Geografia

Gabarito

01. Alternativa d.

São diversos os fatores que reduzem o estoque disponível de água potável – quase todos ligados ao desenvolvimento econômico, bem como ao aumento populacional: o crescimento urbano, a poluição de rios e lagos, o desmatamento, o avanço da industrialização, o uso crescente da água na irrigação agrícola, etc. Mesmo assim, a charge não afirma que as inovações tecnológicas são responsáveis pela escassez de água.


02. Alternativa c.

A queima de combustíveis fósseis, principalmente na atividade industrial, usinas de eletricidade e nos transportes é fator determinante na ocorrência das chuvas ácidas.

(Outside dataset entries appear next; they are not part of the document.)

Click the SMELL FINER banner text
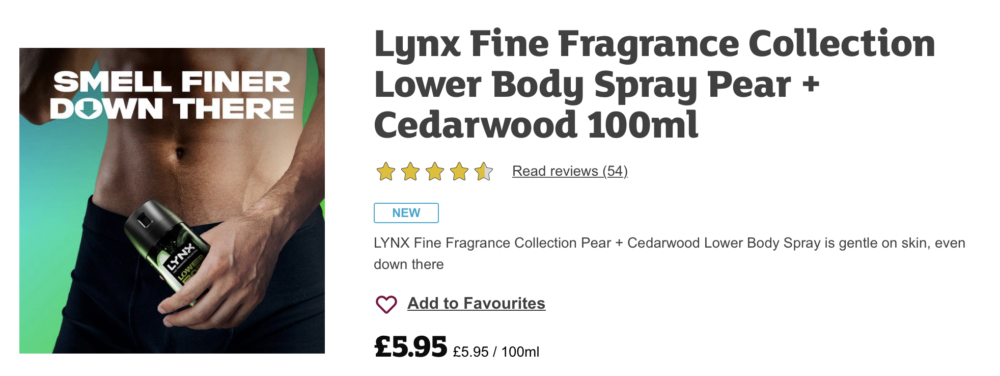Screen dimensions: 1000x376 tap(172, 82)
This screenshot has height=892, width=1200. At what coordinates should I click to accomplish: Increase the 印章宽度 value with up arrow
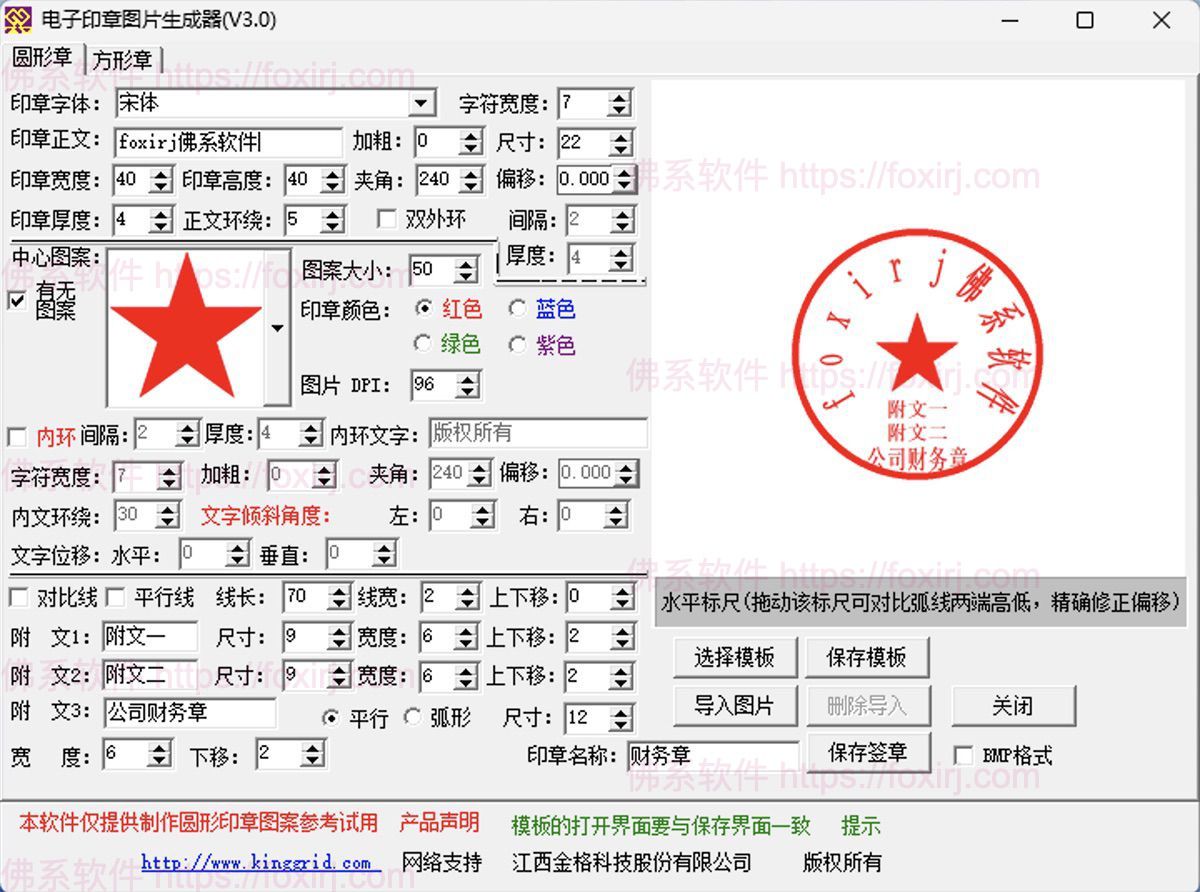click(160, 174)
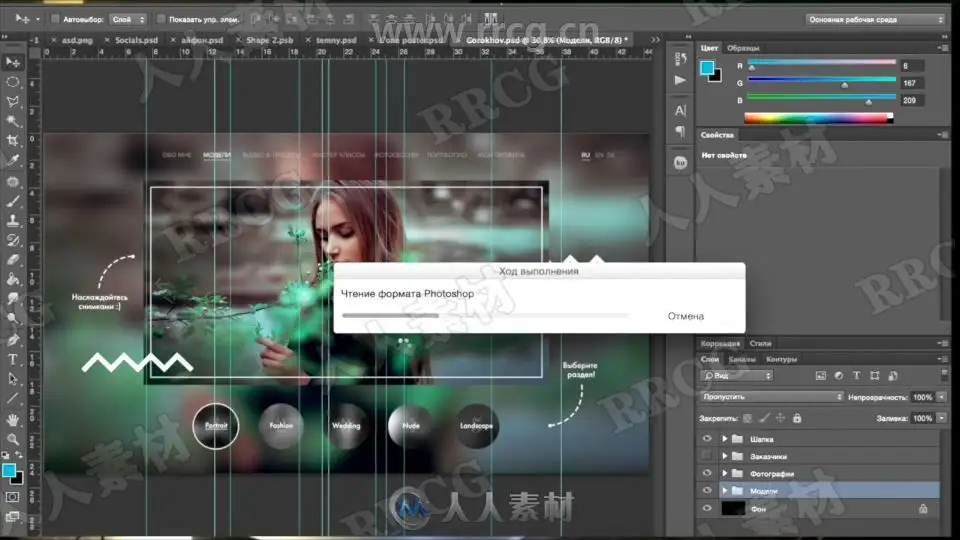
Task: Click Отмена in the progress dialog
Action: tap(687, 316)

Ao retornar para a superfície, com as chuvas, os ácidos comprometem as plantações, as represas e os edifícios urbanos.

Muitos países já se dispõem a reduzir a emissão de óxidos de enxofre e nitrogênio, visando minimizar os efeitos das chuvas ácidas. Em certas regiões da Ásia e da Europa, onde pequenos países industrializados limitam-se em espaços exíguos, esse tipo de chuva pode causar incidente internacional. Afinal, uma chuva ácida sobre um país pode ter origem na poluição de um país vizinho.


03. Alternativa a.

Em muitas cidades brasileiras o lixo é depositado a céu aberto, o que pode comprometer seriamente as condições ecológicas. O lixo pode atrair insetos, provocar doenças, atingir o lençol freático e contaminar a água potável disponível nas áreas urbanas. Há soluções muito mais adequadas, embora mais dispendiosas: os aterros sanitários controlados – onde o lixo é depositado de maneira controlada, com drenagem correta de gases e líquidos – e as usinas de incineração.

O ideal seria implantar uma coleta seletiva de lixo, articulada com campanhas educativas e integrada com projetos de reciclagem de materiais. Infelizmente, essas soluções quase sempre esbarram na falta de recursos e na falta de vontade política do poder público.


04. Alternativa e.

A preocupação ambiental, enquanto campo do conhecimento e ação política, ainda é relativamente recente nas sociedades contemporâneas. Os Estados nacionais suscitam ainda muitas polêmicas , imprecisões científicas e práticas sociais irrealistas. Não se pode negar, entretanto, o fato de que os Estados Nacionais incorporaram definitivamente a questão ambiental nas suas agendas e em seus quadros de administração.

Há um consenso entre os especialistas, segundo o qual, os atuais modelos de tecnologia, o ritmo de consumo e o uso de recursos naturais comprometerão gravemente as condições naturais para as futuras gerações.

Por outro lado, os países emergentes temem que os gastos com equipamentos de controle de poluição e proteção do meio ambiente possam reduzir significativamente o crescimento econômico. Por essa ótica, esses países, assolados por crises financeiras e desemprego, correm o risco de relegar a um segundo plano as políticas ambientais. Soluções só serão possíveis mediante um consenso entre países pobres e ricos; é o que se tem tentado, nas diversas reuniões patrocinadas pela ONU.


05. Alternativa a.

Estudos recentes, empreendidos pelo Banco Mundial e por ONGs confirmam uma percepção que não é nova: a Amazônia tem vocação florestal. A atividade agrícola não é recomendada porque os solos não são férteis e as chuvas intensas provocam erosão e aceleram a laterização (formação de crostas ferruginosas). Além disso, o clima quente e úmido estimula a proliferação de insetos e as chuvas dificultam o transporte e armazenamento de alimentos.

A pecuária estimula o desmatamento e gera pouquíssimos empregos; a mineração restringe-se às mais ricas províncias minerais. O ideal é criar um zoneamento definindo zonas madeireiras e demais atividades florestais, mas criando zonas de proteção ambiental naquelas áreas de maior biodiversidade.